Task data>
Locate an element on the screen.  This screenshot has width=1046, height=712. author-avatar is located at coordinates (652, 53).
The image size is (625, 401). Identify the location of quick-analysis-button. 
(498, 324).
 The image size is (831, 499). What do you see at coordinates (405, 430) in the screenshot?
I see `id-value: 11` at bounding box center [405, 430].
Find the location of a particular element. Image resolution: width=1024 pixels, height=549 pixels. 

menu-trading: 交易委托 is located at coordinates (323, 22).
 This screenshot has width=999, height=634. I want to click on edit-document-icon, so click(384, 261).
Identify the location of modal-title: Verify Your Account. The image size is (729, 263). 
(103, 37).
--
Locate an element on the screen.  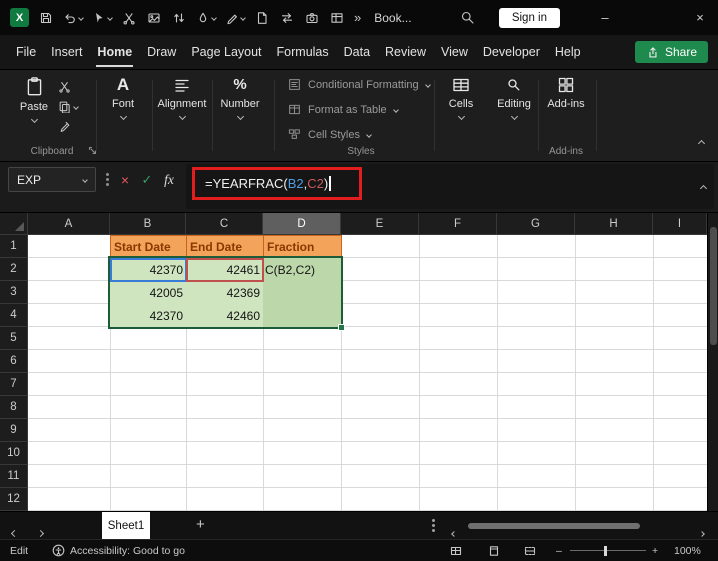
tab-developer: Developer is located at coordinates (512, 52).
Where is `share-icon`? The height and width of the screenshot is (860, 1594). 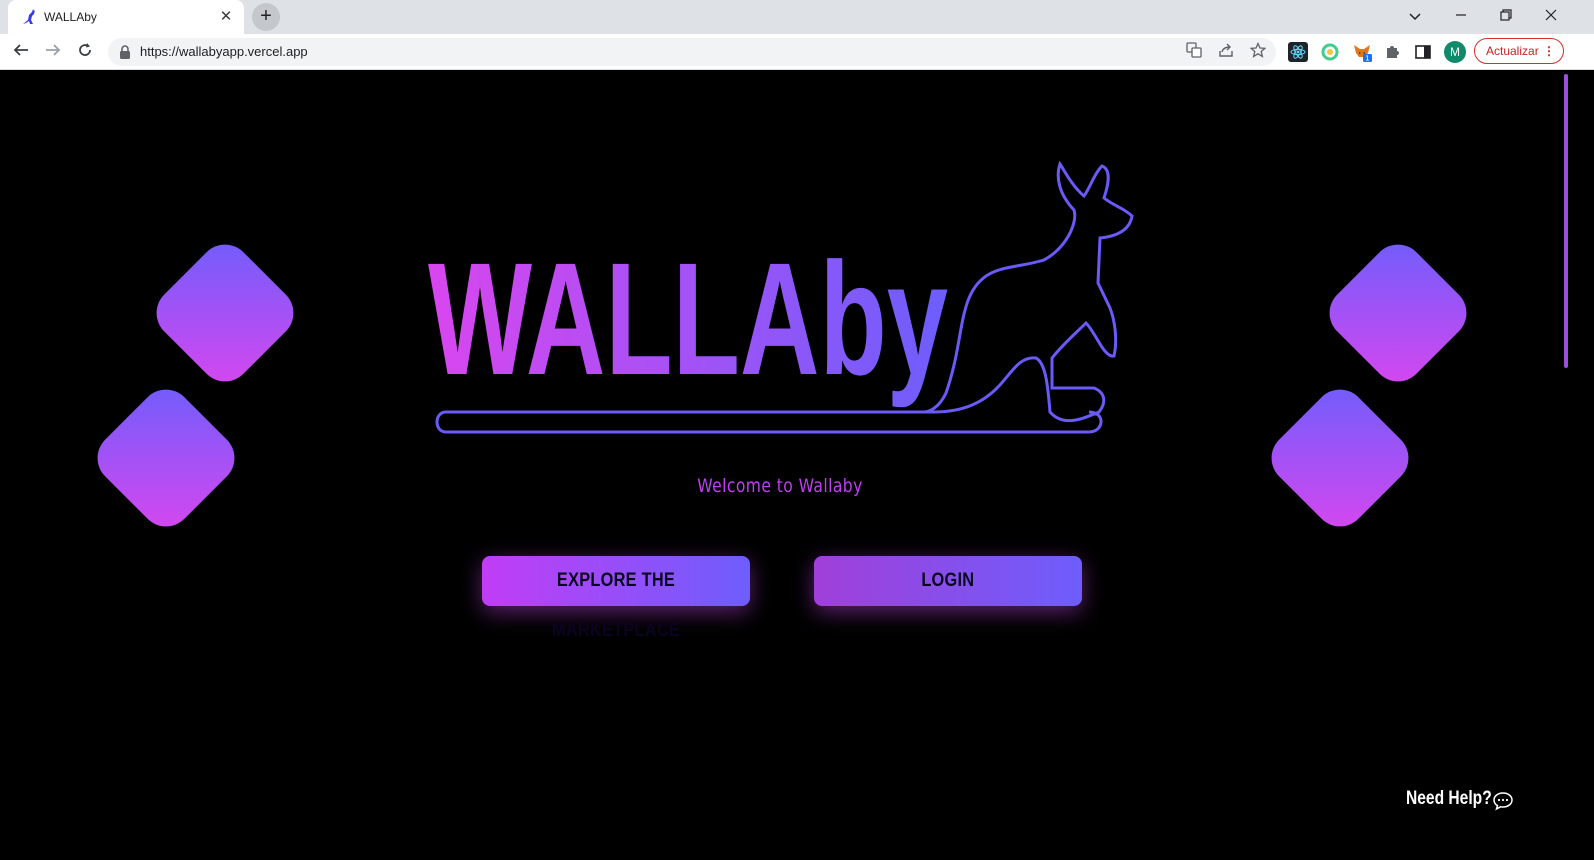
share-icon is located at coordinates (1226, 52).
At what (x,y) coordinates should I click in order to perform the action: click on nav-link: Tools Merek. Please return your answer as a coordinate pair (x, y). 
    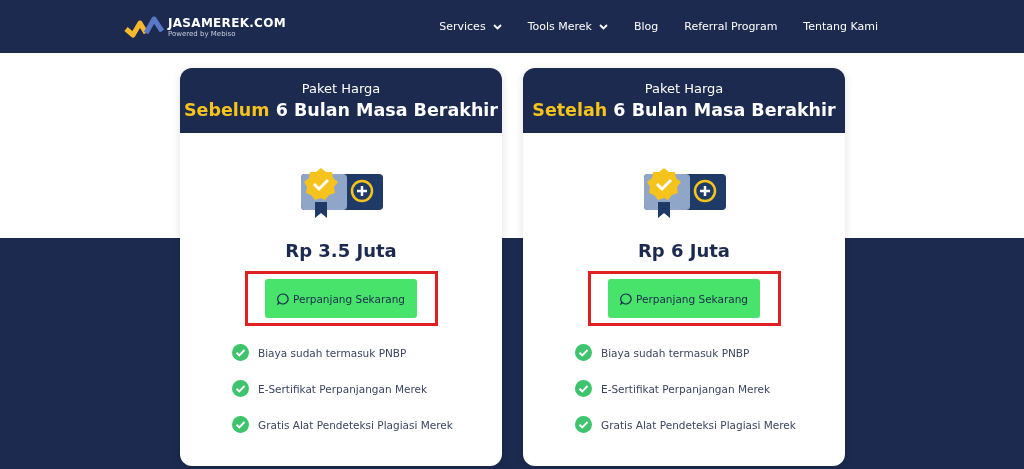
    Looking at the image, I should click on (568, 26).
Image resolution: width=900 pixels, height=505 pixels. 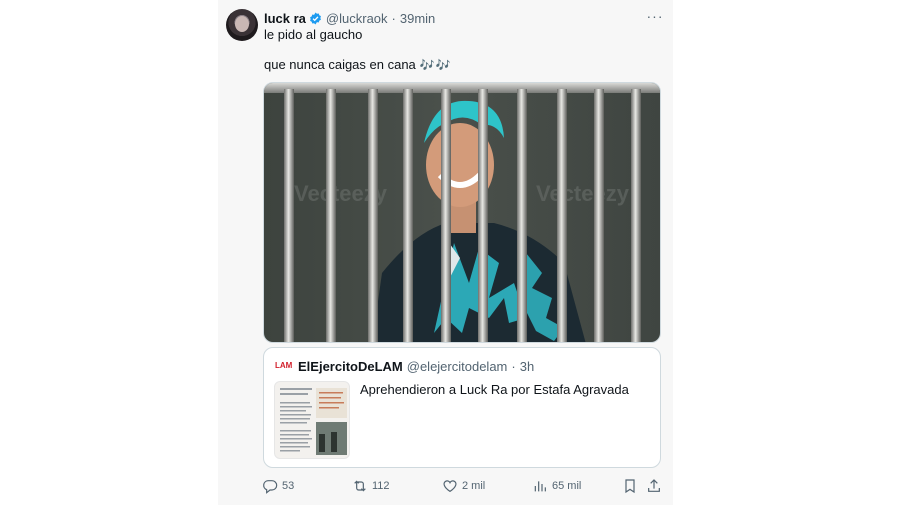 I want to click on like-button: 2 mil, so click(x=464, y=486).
--
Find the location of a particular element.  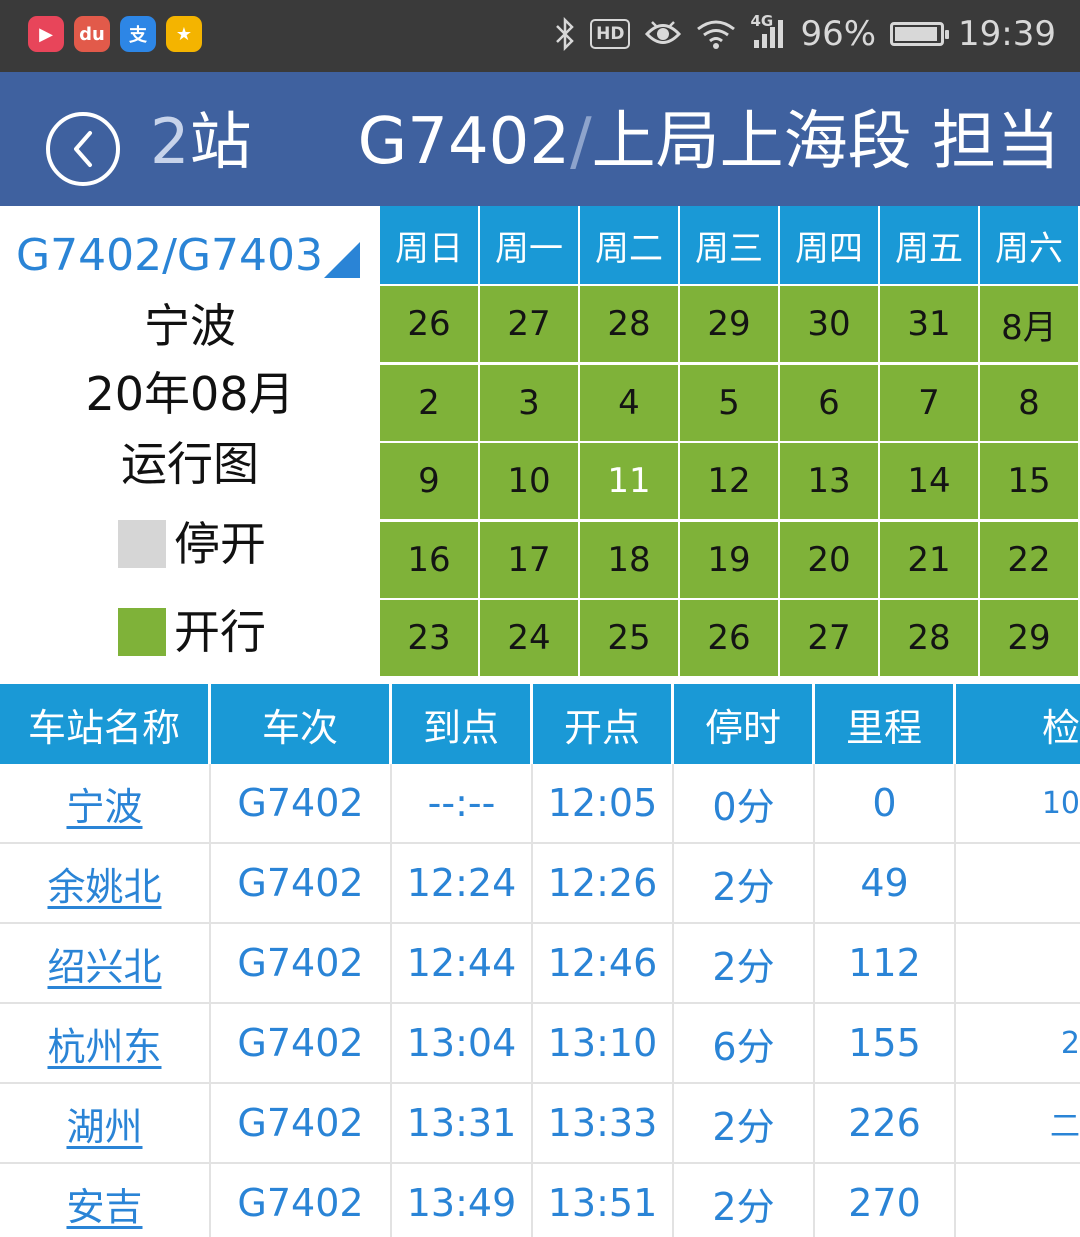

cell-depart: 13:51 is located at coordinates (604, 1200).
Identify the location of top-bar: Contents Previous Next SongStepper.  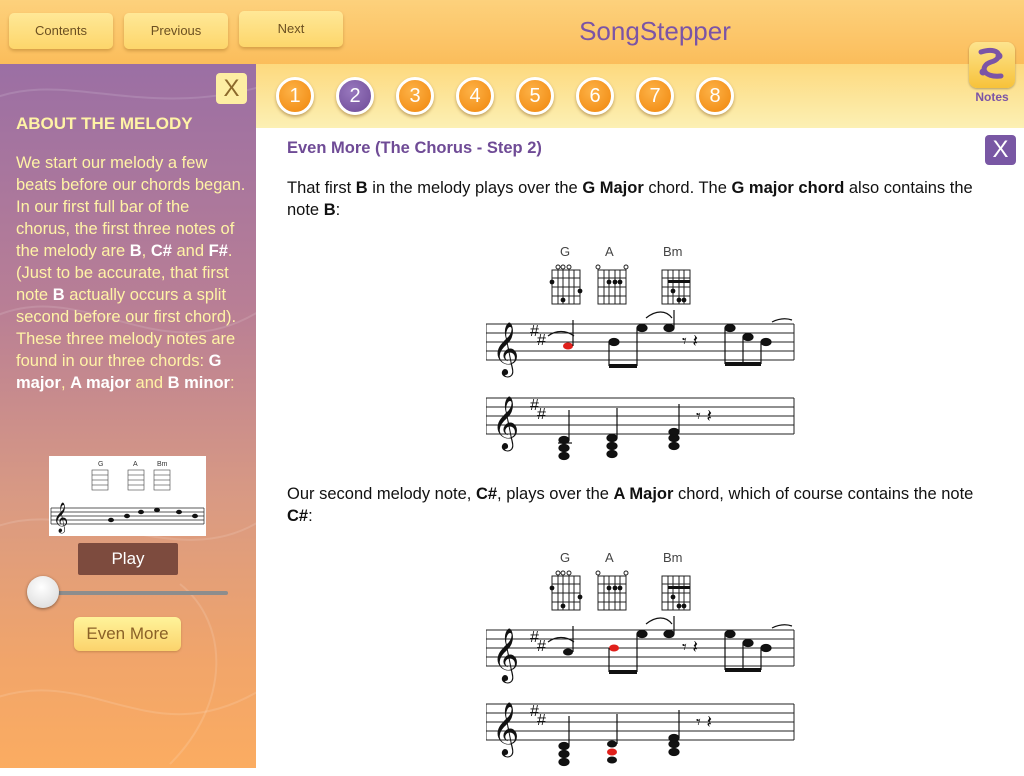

What this task involves> Please write out the lines starting with the one containing "The image size is (625, 401)." and going on through the one containing "center [405, 430].", with "quick-analysis-button" swapped for "chart-export-button" and everything else unchanged.

Worked solution>
The image size is (625, 401). Identify the location of chart-export-button. 
(498, 324).
 The image size is (831, 499). What do you see at coordinates (405, 430) in the screenshot?
I see `id-value: 11` at bounding box center [405, 430].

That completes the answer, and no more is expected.